**What is needed:** After locating the line with "You are a computer-use", repeat it and every following line to the end of the listing, exactly. Omit the pictures.

**Data shown:**
· · · · ·
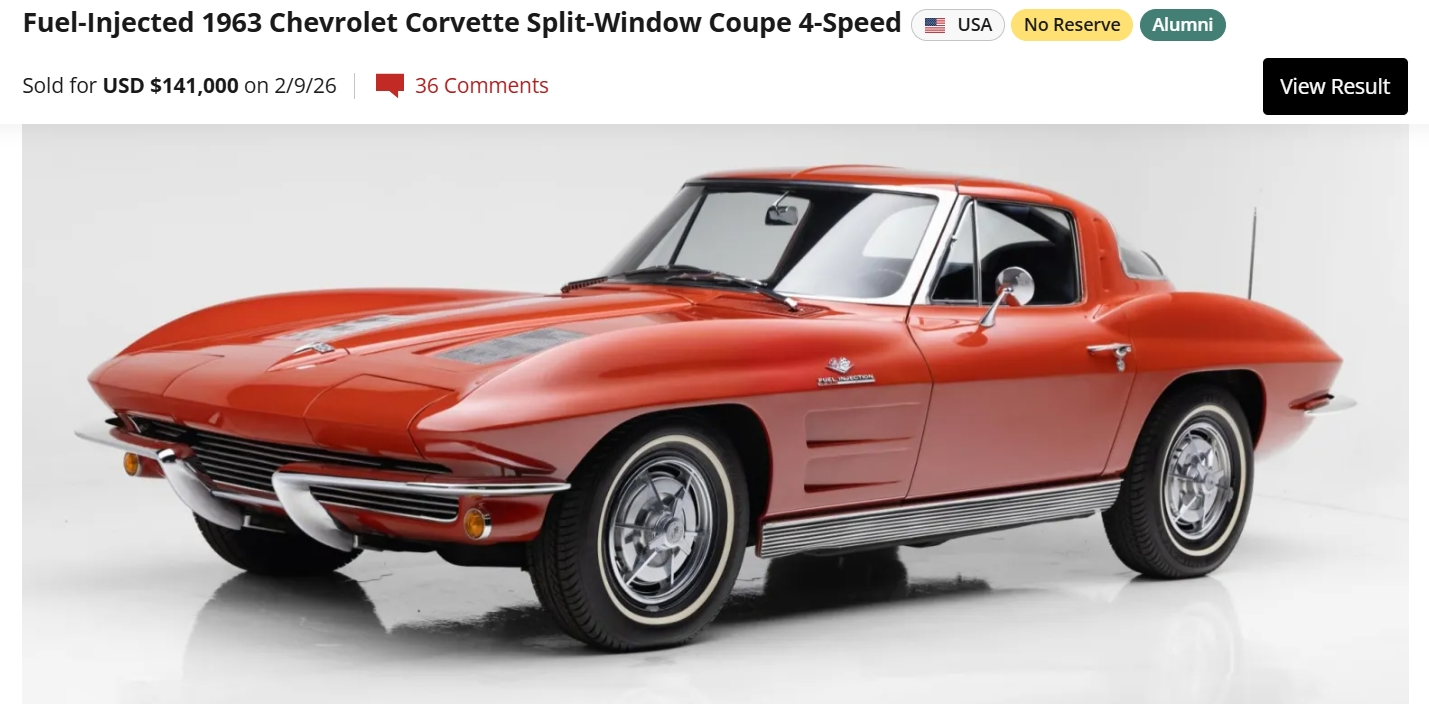Screen dimensions: 1429x704
Task: Click the Fuel-Injected 1963 Corvette listing title
Action: click(x=462, y=23)
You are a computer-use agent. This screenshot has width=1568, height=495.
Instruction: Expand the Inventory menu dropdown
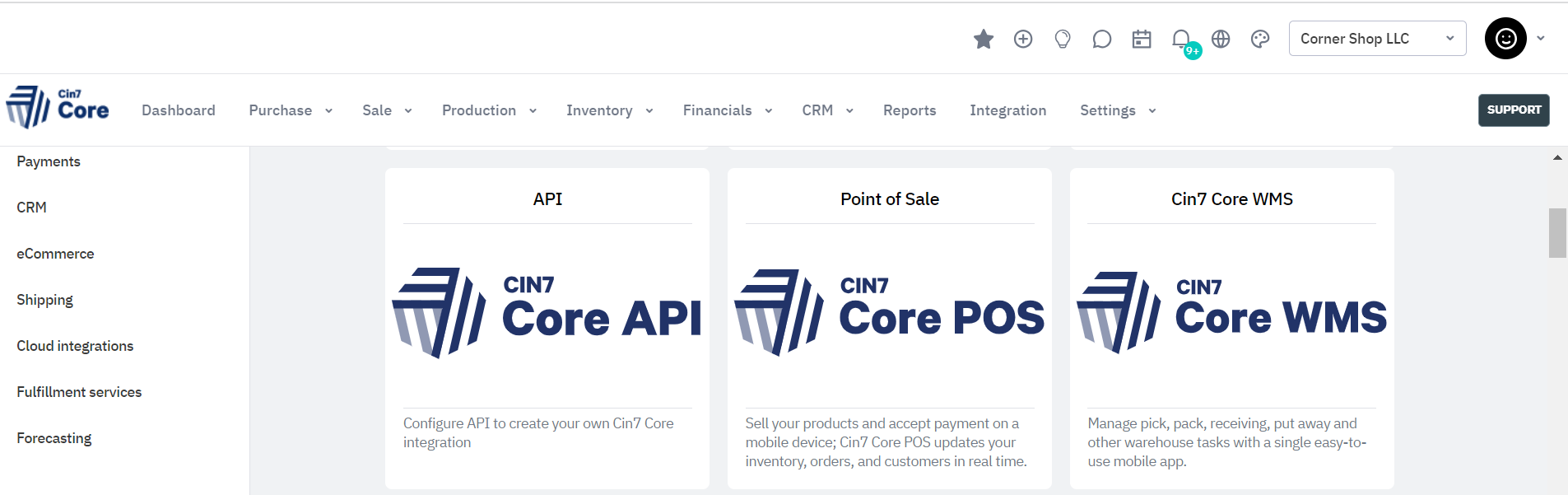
· · · · ·
**Problem solution:**
You are a computer-use agent. This screenshot has width=1568, height=495.
Instruction: Expand the Inventory menu dropdown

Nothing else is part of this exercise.